Where Did I Leave My Glasses? Open-Vocabulary Semantic Exploration in Real-World Semi-Static Environments
Benjamin Bogenberger, Oliver Harrison, Orrin Dahanaggamaarachchi, Lukas Brunke, Jingxing Qian, Siqi Zhou, Angela P. Schoellig
TL;DR
The paper presents an open-vocabulary semantic exploration framework for robots operating in semi-static environments, combining a probabilistic change-detection map with an open-vocabulary, language-informed exploration strategy. It maintains a dynamic scene belief consisting of an object library, a missing-object library, and a background, while computing a task-specific exploration priority map that guides object-goal navigation and map maintenance. Key contributions include a Bayesian stationarity model for object instances, expected-view and ICP-based association for robust data association, and a per-object exploration map modulated by LLM-derived relevancy and semantic priors. The approach demonstrates superior performance over state-of-the-art baselines on public datasets and real-world experiments, achieving higher success rates, better change-detection F1, and real-time mapping updates in semi-static scenes.
Abstract
Robots deployed in real-world environments, such as homes, must not only navigate safely but also understand their surroundings and adapt to changes in the environment. To perform tasks efficiently, they must build and maintain a semantic map that accurately reflects the current state of the environment. Existing research on semantic exploration largely focuses on static scenes without persistent object-level instance tracking. In this work, we propose an open-vocabulary, semantic exploration system for semi-static environments. Our system maintains a consistent map by building a probabilistic model of object instance stationarity, systematically tracking semi-static changes, and actively exploring areas that have not been visited for an extended period.
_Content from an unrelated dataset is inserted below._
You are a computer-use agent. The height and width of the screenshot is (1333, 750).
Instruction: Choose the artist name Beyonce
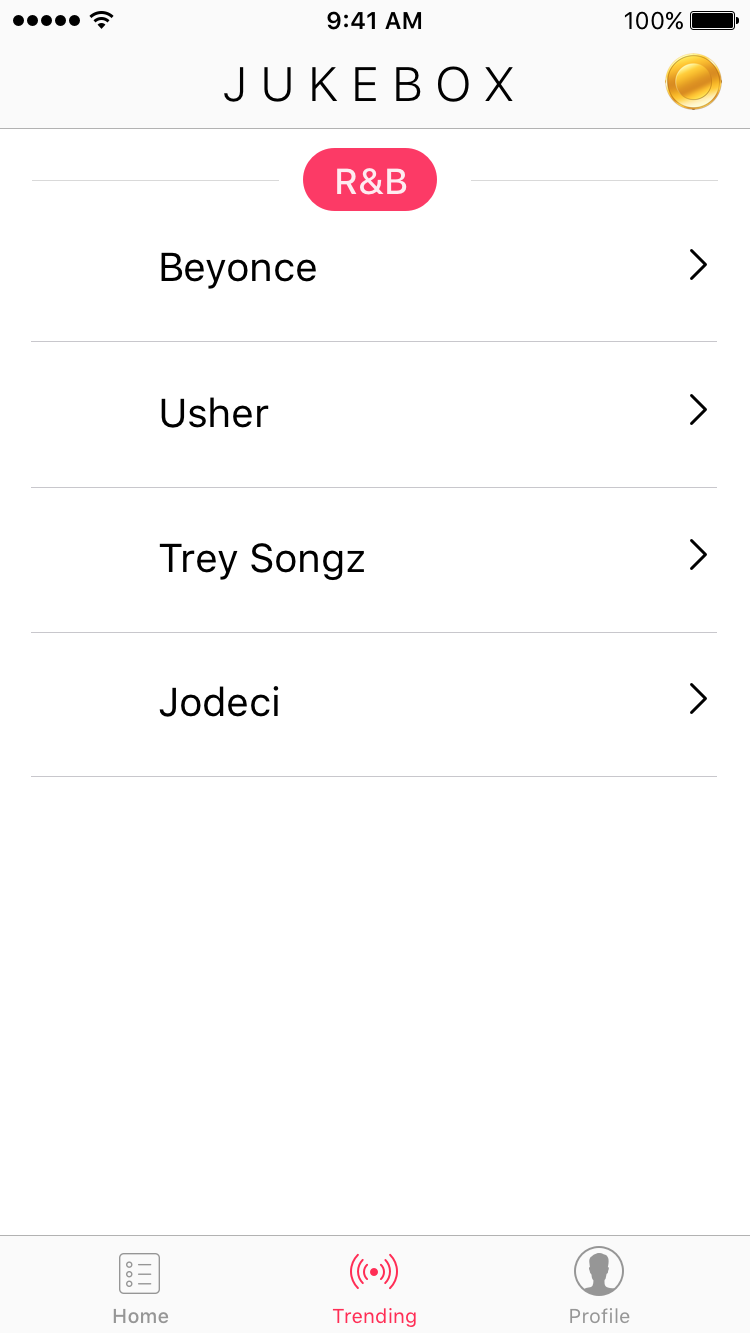[238, 268]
In addition to active map maintenance, our approach leverages the map's semantic richness with large language model (LLM)-based reasoning for open-vocabulary object-goal navigation. This enables the robot to search more efficiently by prioritizing contextually relevant areas. We compare our approach against state-of-the-art baselines using publicly available object navigation and mapping datasets, and we further demonstrate real-world transferability in three real-world environments. Our approach outperforms the compared baselines in both success rate and search efficiency for object-navigation tasks and can more reliably handle changes in mapping semi-static environments. In real-world experiments, our system detects 95% of map changes on average, improving efficiency by more than 29% as compared to random and patrol strategies.